# SUPPLIED INFORMATION
--

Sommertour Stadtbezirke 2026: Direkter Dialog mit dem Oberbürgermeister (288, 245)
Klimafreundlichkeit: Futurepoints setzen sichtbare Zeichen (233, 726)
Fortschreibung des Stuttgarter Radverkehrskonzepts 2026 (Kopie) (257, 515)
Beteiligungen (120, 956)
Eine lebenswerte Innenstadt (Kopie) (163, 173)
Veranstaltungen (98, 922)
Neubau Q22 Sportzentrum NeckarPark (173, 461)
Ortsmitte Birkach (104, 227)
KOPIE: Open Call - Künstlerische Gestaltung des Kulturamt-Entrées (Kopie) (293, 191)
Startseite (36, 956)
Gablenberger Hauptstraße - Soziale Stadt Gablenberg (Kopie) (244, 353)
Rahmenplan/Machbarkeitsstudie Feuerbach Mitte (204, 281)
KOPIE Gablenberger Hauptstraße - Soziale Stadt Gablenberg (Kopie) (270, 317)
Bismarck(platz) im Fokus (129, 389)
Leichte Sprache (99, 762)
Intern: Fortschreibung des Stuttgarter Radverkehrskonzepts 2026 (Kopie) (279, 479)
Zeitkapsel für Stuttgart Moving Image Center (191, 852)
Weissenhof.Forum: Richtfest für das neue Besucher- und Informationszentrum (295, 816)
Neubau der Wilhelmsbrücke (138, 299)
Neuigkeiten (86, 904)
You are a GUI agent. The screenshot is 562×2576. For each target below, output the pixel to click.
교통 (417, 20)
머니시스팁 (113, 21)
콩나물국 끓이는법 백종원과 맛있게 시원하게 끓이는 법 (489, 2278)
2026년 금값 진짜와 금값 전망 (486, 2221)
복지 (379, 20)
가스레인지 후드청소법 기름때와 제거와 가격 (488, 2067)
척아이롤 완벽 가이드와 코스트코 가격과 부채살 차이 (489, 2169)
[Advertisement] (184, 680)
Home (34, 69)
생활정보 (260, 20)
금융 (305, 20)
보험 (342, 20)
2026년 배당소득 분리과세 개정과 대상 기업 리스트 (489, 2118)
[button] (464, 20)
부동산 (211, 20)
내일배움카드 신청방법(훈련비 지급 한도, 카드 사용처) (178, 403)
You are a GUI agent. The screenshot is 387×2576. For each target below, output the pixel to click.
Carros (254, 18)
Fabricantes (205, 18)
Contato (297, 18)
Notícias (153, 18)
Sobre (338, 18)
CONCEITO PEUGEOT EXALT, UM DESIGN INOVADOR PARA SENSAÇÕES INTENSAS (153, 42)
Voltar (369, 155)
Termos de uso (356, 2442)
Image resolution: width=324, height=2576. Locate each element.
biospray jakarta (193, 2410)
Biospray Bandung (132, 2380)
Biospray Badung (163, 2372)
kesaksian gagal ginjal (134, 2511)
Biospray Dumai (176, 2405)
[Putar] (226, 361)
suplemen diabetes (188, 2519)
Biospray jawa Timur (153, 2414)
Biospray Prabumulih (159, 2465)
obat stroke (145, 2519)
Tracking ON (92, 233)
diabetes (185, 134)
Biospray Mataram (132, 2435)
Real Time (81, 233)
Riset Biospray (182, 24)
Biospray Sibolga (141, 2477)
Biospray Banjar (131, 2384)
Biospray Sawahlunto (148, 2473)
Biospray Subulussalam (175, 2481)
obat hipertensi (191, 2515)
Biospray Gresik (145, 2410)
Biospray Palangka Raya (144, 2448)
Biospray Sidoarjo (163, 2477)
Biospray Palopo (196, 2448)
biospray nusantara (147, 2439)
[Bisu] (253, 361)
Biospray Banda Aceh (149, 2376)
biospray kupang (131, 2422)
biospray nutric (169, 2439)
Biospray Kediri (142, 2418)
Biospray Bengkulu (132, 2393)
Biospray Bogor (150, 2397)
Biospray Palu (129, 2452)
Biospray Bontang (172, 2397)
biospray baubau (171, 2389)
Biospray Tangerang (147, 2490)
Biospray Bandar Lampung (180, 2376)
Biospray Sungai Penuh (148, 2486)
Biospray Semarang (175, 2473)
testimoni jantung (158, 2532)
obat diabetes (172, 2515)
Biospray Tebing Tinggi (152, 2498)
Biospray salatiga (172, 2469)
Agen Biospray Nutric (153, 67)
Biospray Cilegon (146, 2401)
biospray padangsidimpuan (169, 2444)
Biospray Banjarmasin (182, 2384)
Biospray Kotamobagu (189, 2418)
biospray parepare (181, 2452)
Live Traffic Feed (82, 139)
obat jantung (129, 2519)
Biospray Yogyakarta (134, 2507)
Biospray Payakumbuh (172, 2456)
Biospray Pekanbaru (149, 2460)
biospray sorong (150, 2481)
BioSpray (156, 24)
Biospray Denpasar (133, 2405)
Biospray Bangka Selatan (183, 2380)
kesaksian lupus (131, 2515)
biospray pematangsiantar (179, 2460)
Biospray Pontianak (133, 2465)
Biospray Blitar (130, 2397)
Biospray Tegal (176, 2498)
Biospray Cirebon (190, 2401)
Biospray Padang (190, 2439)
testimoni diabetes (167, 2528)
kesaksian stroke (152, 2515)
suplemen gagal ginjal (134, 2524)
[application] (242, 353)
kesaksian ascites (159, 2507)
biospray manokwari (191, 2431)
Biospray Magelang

--

# WHAT YOU NEED TO DO
Your answer must be the number of lines above that contain the word "Image", stated alone.

# ANSWER SPACE
2